**Page excerpt:**

****************************************

Exactly my approach. Aside from the computer on the workbench, my whole test set-up for both audio and RF projects fills roughly 2/3 of a closet shelf when not in use.

Although none of the gear produces famous logos in the screen shots, I can perform analyses that rivals what I could do in the lab at work before I retired. Plenty good enough for me. Now, if I was in the electronics business in some way, I'd buy and use the recognized standard tools. But, I'm not.
 
Tom, I totally agree that you and I have very different 'use cases'. I did look at some Rigol and Siglent models, and found them tempting (real buttons!), but I was (and still am) afraid a standalone scope would become just another dust catcher taking up my limited desk space.
That's fair. I've just been bit too many times by buying a cheap or universal tool only to hate it and buying the tool I actually wanted or needed a few years later. In those cases, buying the cheap tool turned out to be more expensive than just buying the more costly tool up front.

Tom
 
It's a fine line, even in a larger scale R&D setting. There's always hidden costs, like use of space that has to be freed, people and machines relocated, and no longer available for other uses, or infrastructure upgrades that become necessary, replacement of transformers and switch panels, training for people, etc.. Sometimes it's also not exactly foreseeable how things will develop. For example, at my old place of work I argued for getting the largest autoclave we could reasonably afford and fit, so we could cure up to ten foot support structures. Well, in the decade we've had that autoclave we never made anything longer than four feet. So, was it a wrong decision? For my own R&D, I resisted the urge to buy a multi-$10k device to measure thermal properties of material samples, but then I spent about a quarter of that amount on buying those services from an outside lab.

****************************************

**Stated task A:** Translate this sentence from the test-equipment discussion into Spanish: "Sometimes it's also not exactly foreseeable how things will develop."
**Stated task B:** From the test-equipment discussion, print the passage between "It's a fine" and "an outside lab.", inclusive.

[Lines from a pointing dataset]
****************************************

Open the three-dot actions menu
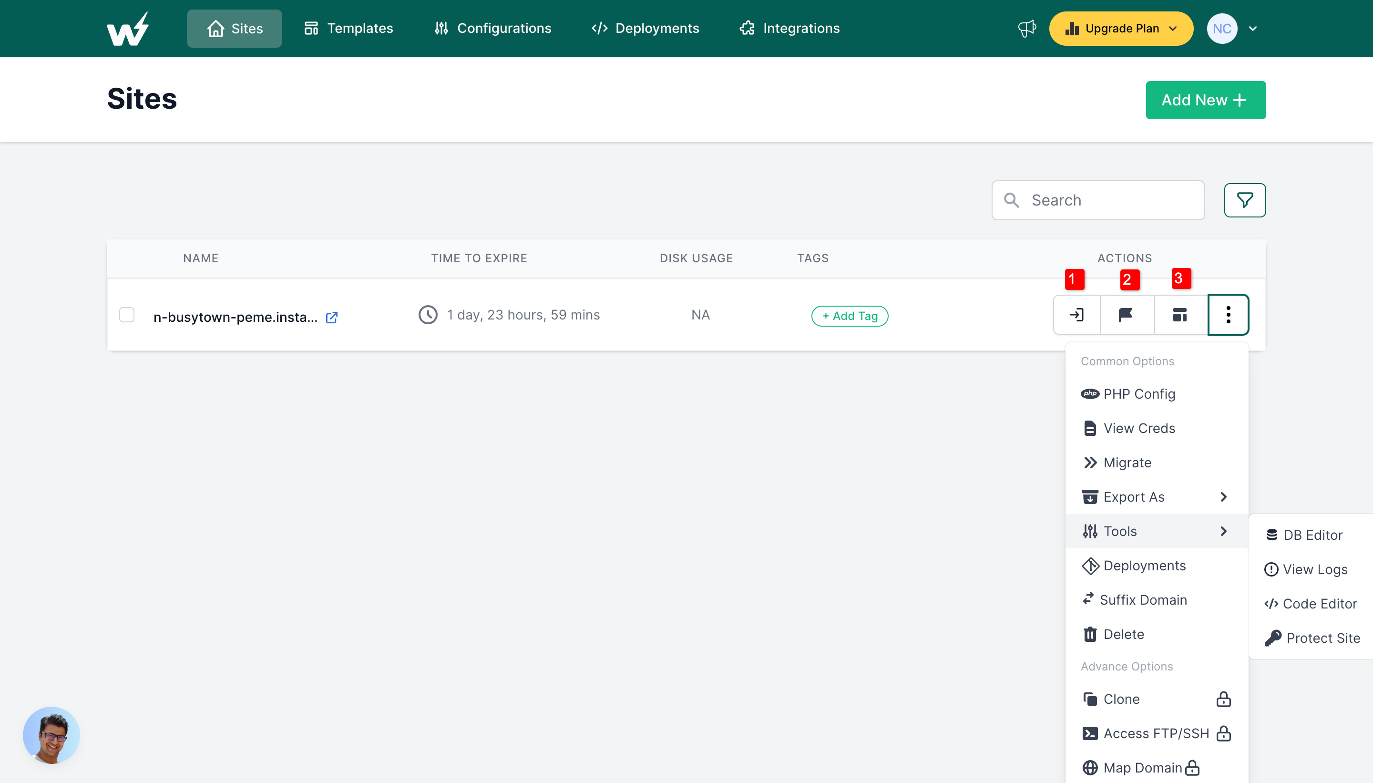The height and width of the screenshot is (783, 1373). [x=1228, y=315]
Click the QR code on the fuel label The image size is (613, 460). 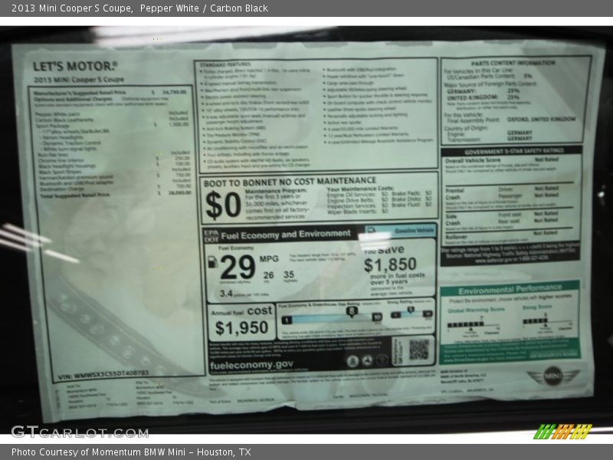(x=418, y=350)
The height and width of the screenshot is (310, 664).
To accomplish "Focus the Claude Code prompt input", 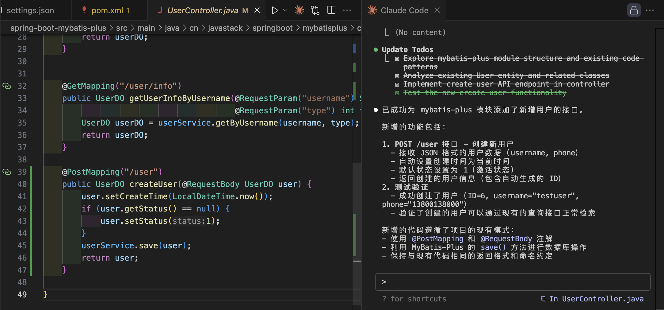I will click(x=513, y=282).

****************************************

**Written reply A:** A veces tampoco es del todo previsible cómo evolucionarán las cosas.

**Written reply B:**
It's a fine line, even in a larger scale R&D setting. There's always hidden costs, like use of space that has to be freed, people and machines relocated, and no longer available for other uses, or infrastructure upgrades that become necessary, replacement of transformers and switch panels, training for people, etc.. Sometimes it's also not exactly foreseeable how things will develop. For example, at my old place of work I argued for getting the largest autoclave we could reasonably afford and fit, so we could cure up to ten foot support structures. Well, in the decade we've had that autoclave we never made anything longer than four feet. So, was it a wrong decision? For my own R&D, I resisted the urge to buy a multi-$10k device to measure thermal properties of material samples, but then I spent about a quarter of that amount on buying those services from an outside lab.